— Start —

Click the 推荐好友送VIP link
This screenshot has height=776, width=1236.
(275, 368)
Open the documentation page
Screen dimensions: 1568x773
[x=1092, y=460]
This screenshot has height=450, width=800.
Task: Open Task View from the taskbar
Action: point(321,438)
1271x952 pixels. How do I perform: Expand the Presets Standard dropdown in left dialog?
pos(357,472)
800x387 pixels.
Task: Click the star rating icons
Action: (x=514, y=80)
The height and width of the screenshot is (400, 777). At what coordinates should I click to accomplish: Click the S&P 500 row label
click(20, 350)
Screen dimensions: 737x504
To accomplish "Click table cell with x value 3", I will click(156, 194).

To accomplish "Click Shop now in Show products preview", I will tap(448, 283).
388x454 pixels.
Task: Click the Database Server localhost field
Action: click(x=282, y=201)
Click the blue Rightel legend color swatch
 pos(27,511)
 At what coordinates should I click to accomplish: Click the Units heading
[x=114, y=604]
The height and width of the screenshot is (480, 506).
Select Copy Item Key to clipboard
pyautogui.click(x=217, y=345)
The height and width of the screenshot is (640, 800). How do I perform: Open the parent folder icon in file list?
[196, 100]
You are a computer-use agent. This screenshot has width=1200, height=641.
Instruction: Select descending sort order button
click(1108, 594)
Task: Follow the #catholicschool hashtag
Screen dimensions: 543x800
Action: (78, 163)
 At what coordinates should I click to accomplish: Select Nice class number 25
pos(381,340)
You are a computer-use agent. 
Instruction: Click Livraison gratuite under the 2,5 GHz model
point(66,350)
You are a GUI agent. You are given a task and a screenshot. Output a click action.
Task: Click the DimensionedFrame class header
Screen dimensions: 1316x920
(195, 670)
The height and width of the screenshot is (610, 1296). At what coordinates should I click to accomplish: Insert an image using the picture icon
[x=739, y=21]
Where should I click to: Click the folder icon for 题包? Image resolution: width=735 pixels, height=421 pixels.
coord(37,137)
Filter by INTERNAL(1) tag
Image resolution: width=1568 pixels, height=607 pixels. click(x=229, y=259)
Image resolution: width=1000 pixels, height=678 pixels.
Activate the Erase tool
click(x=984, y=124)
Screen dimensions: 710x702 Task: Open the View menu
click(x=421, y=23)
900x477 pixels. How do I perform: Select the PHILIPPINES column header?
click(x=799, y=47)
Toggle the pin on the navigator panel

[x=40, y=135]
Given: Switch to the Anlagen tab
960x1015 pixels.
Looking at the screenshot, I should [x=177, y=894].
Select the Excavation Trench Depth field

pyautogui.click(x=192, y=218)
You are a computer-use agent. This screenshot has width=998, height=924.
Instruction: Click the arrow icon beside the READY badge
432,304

— End —

(Written problem):
Please write out every one of the rows above again, swapping "At what coordinates should I click to accomplish" for "Where do I click to accomplish" wherever it occurs and keeping everything else unchanged.

(Complete response):
Click the 推荐好友送VIP link
This screenshot has height=776, width=1236.
(275, 368)
Open the documentation page
Screen dimensions: 1568x773
[x=1092, y=460]
This screenshot has height=450, width=800.
Task: Open Task View from the taskbar
Action: point(321,438)
1271x952 pixels. How do I perform: Expand the Presets Standard dropdown in left dialog?
pos(357,472)
800x387 pixels.
Task: Click the star rating icons
Action: (x=514, y=80)
The height and width of the screenshot is (400, 777). Where do I click to accomplish: Click the S&P 500 row label
click(20, 350)
Screen dimensions: 737x504
To accomplish "Click table cell with x value 3", I will click(156, 194).

To accomplish "Click Shop now in Show products preview", I will tap(448, 283).
388x454 pixels.
Task: Click the Database Server localhost field
Action: click(x=282, y=201)
Click the blue Rightel legend color swatch
 pos(27,511)
 Where do I click to accomplish: Click the Units heading
[x=114, y=604]
The height and width of the screenshot is (480, 506).
Select Copy Item Key to clipboard
pyautogui.click(x=217, y=345)
The height and width of the screenshot is (640, 800). How do I perform: Open the parent folder icon in file list?
[196, 100]
You are a computer-use agent. This screenshot has width=1200, height=641.
Instruction: Select descending sort order button
click(1108, 594)
Task: Follow the #catholicschool hashtag
Screen dimensions: 543x800
Action: (78, 163)
 Where do I click to accomplish: Select Nice class number 25
pos(381,340)
You are a computer-use agent. 
Instruction: Click Livraison gratuite under the 2,5 GHz model
point(66,350)
You are a GUI agent. You are given a task and a screenshot. Output a click action.
Task: Click the DimensionedFrame class header
Screen dimensions: 1316x920
(195, 670)
The height and width of the screenshot is (610, 1296). Where do I click to accomplish: Insert an image using the picture icon
[x=739, y=21]
Where should I click to: Click the folder icon for 题包? Image resolution: width=735 pixels, height=421 pixels.
coord(37,137)
Filter by INTERNAL(1) tag
Image resolution: width=1568 pixels, height=607 pixels. click(x=229, y=259)
Image resolution: width=1000 pixels, height=678 pixels.
Activate the Erase tool
click(x=984, y=124)
Screen dimensions: 710x702 Task: Open the View menu
click(x=421, y=23)
900x477 pixels. How do I perform: Select the PHILIPPINES column header?
click(x=799, y=47)
Toggle the pin on the navigator panel

[x=40, y=135]
Given: Switch to the Anlagen tab
960x1015 pixels.
Looking at the screenshot, I should [x=177, y=894].
Select the Excavation Trench Depth field

pyautogui.click(x=192, y=218)
You are a computer-use agent. This screenshot has width=998, height=924.
Instruction: Click the arrow icon beside the READY badge
432,304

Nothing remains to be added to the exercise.